The veal chop, served at Hyde Park Prime Steakhouse.
Credit: Hayden Grove / Asst. sports director at BuckeyeTV

Walking into Hyde Park Prime Steakhouse in the southernmost part of the Short North, I didn’t know what to expect. From what I had been told, Hyde Park was notoriously posh and pricey, but well worth every penny in the end.

After passing through the doors, it was evident there were two parts of the restaurant — equally nice, but clearly divided and for two different purposes.

For our purposes — my father and brother were taking me out for my 21st birthday — the bar-type area might have been more appropriate, but the restaurant was relatively quiet, so we opted for the dining area filled with comfy booths and white table cloths.

The entire restaurant has a very “cool” vibe. Not “cool” in today’s tense, but “cool” in the retro meaning of the word. The dim, maroon-tinted lighting, coupled with the deep, dark colored booths, provided a very calming atmosphere, while the smooth sounds of Frank Sinatra and other crooners furthered the retro vibe.

When the menu finally came, I admit, I felt a little more at ease. While the prices were all that I imagined them to be — and maybe even a bit more — the style and the names of the dishes caused me to chuckle.

Hyde Park features steaks named after Ohio State and Cleveland football greats, such as Steak (Jim) Tressel, Steak (Urban) Meyer, Steak Woody (Hayes) and Steak (Bernie) Kosar (all around $40 a piece). For a restaurant of this quality, I was a bit surprised to see something tongue-in-cheek on the menu.

I ordered the veal chop, which had no Ohio-themed name, but was absolutely incredible. The meat was perfectly cooked, tender and juicy while the flavor oozed with every bite.

The side items we ordered — which come in a family style for sharing — were the asparagus and the mashed potatoes, both of which were great, but had nothing on the meat (my meal with the sides cost about $50).

If there was one thing to complain about, it was the fact that every piece of meat comes with fried onion straws.
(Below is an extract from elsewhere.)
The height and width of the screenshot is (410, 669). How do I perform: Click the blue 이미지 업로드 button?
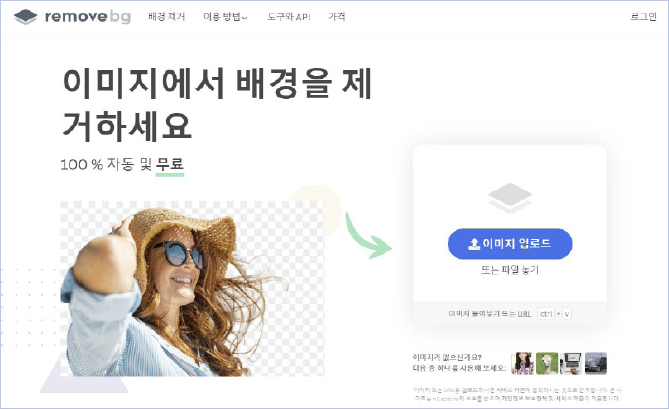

To me, the meat was so perfect that had it been on the plate individually, I could not have imagined a more succulent dish. The onion straws weren’t bad, but may have dumbed down what was an otherwise brilliant dish.

As it was my birthday, we decided to order a couple of desserts — the apple pie and the fresh fruit with cream (around to $10 each).

Normally, when you think of a fresh fruit dessert, it’s almost always underwhelming. Not at Hyde Park. The berries were legitimately some of the best I’ve had in my life and the whipped cream was clearly made in-house and provided the perfect topping for the crisp, flavorful berries.

Admittedly I didn’t try too much of the apple pie, as my father and brother scarfed it down, but what I did try was great nonetheless.

While the experience might have been costly, I firmly believe it was worth every penny. I walked out of the restaurant incredibly satisfied, having had some of the best meat I’ve ever experienced.

It might not be a worthwhile weekly or monthly venture to Hyde Park, but should you be celebrating a very special occasion, I could not imagine a better food experience.